▶ Task statement
Print the data below verbatim, minus images.
----
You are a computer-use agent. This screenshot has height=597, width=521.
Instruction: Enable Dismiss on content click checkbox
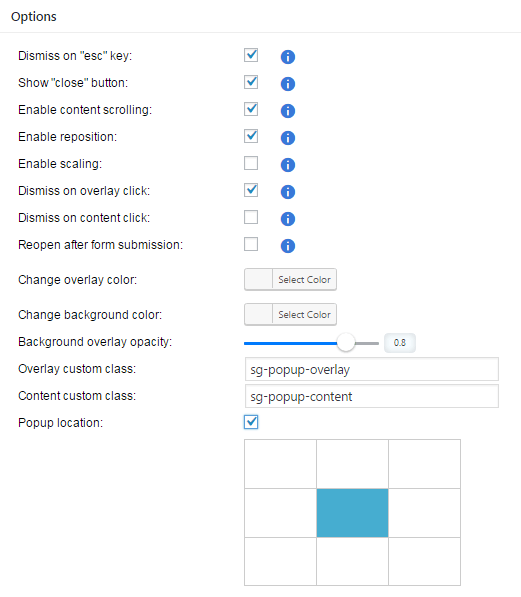click(251, 217)
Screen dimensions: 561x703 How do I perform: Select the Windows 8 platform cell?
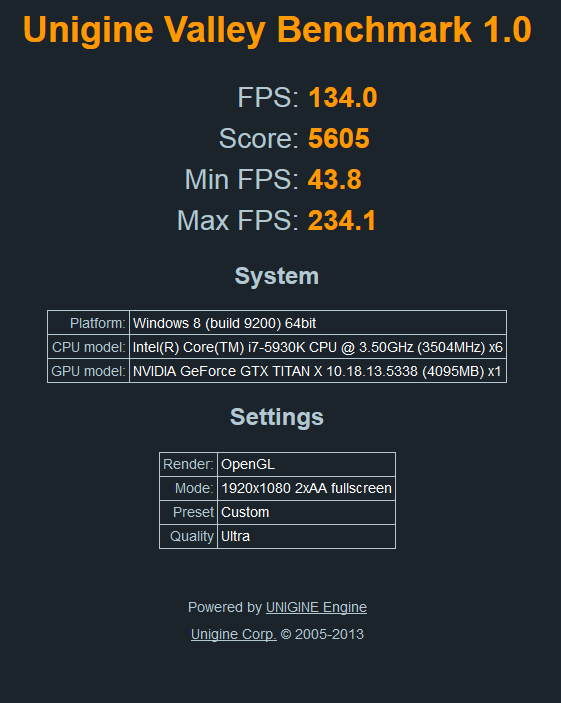point(318,323)
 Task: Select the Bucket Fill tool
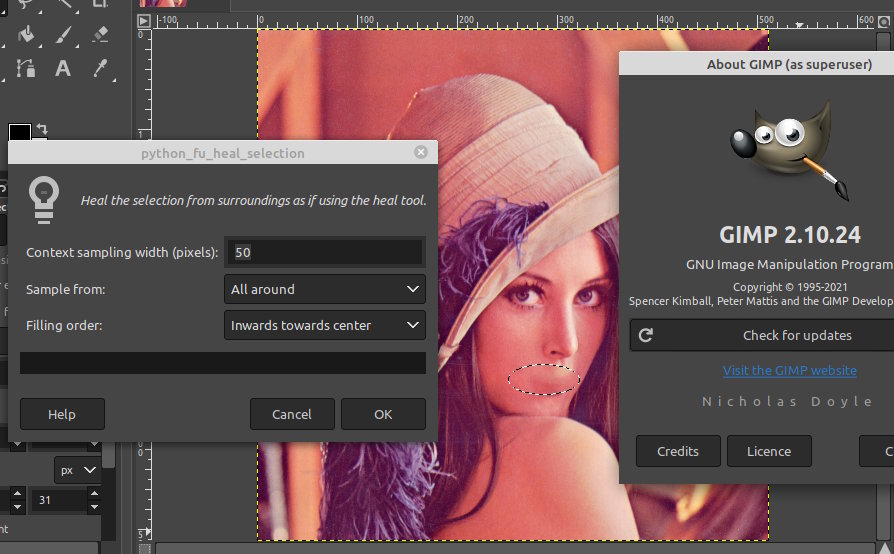click(27, 33)
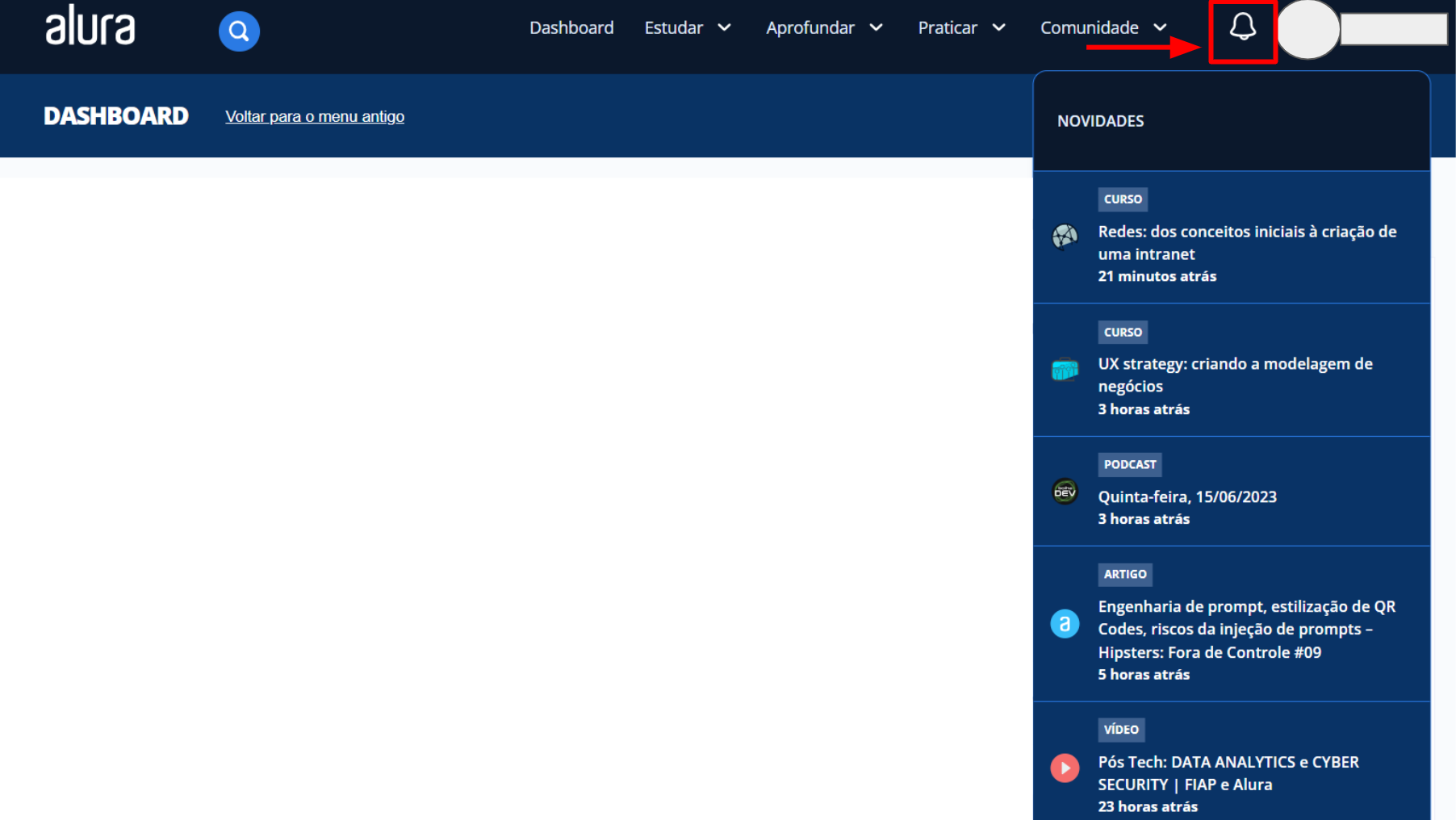Expand the Comunidade dropdown menu
The height and width of the screenshot is (833, 1456).
[x=1103, y=28]
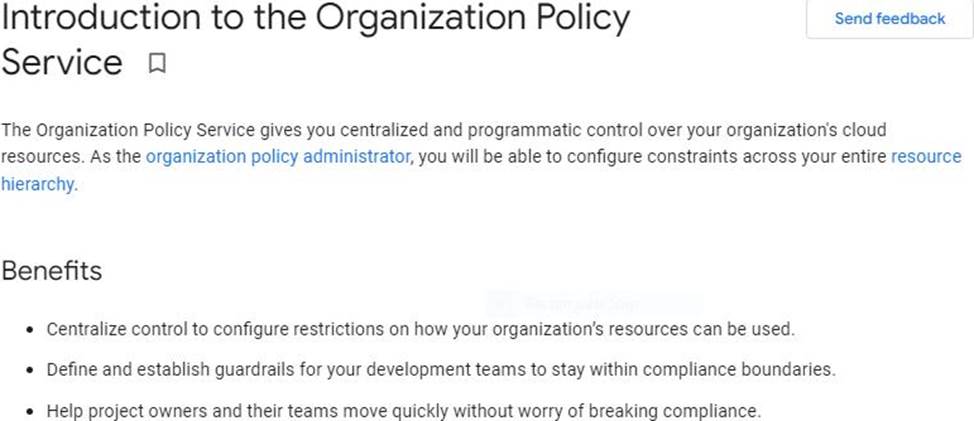Click the word "Service" in the title
This screenshot has width=974, height=421.
(62, 62)
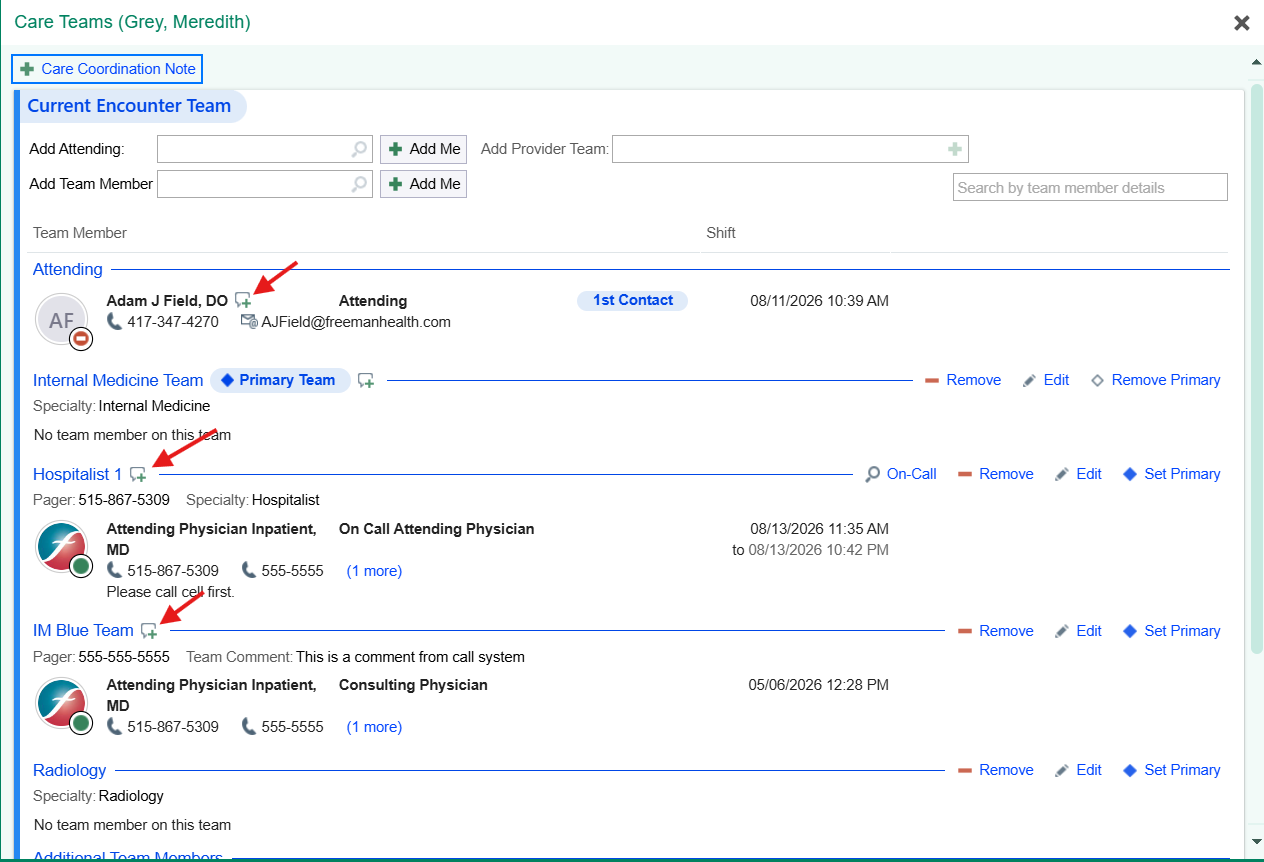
----
▶ Output
You are a computer-use agent. This screenshot has height=597, width=521.
Instruction: Enable Dismiss on content click checkbox
click(251, 217)
Screen dimensions: 561x703 How do I perform: Select the Windows 8 platform cell?
point(318,323)
 Task: Select the Bucket Fill tool
click(27, 33)
Expand the Comunidade dropdown menu
The height and width of the screenshot is (833, 1456).
[x=1103, y=28]
Click the word "Service" in the title
This screenshot has width=974, height=421.
(62, 62)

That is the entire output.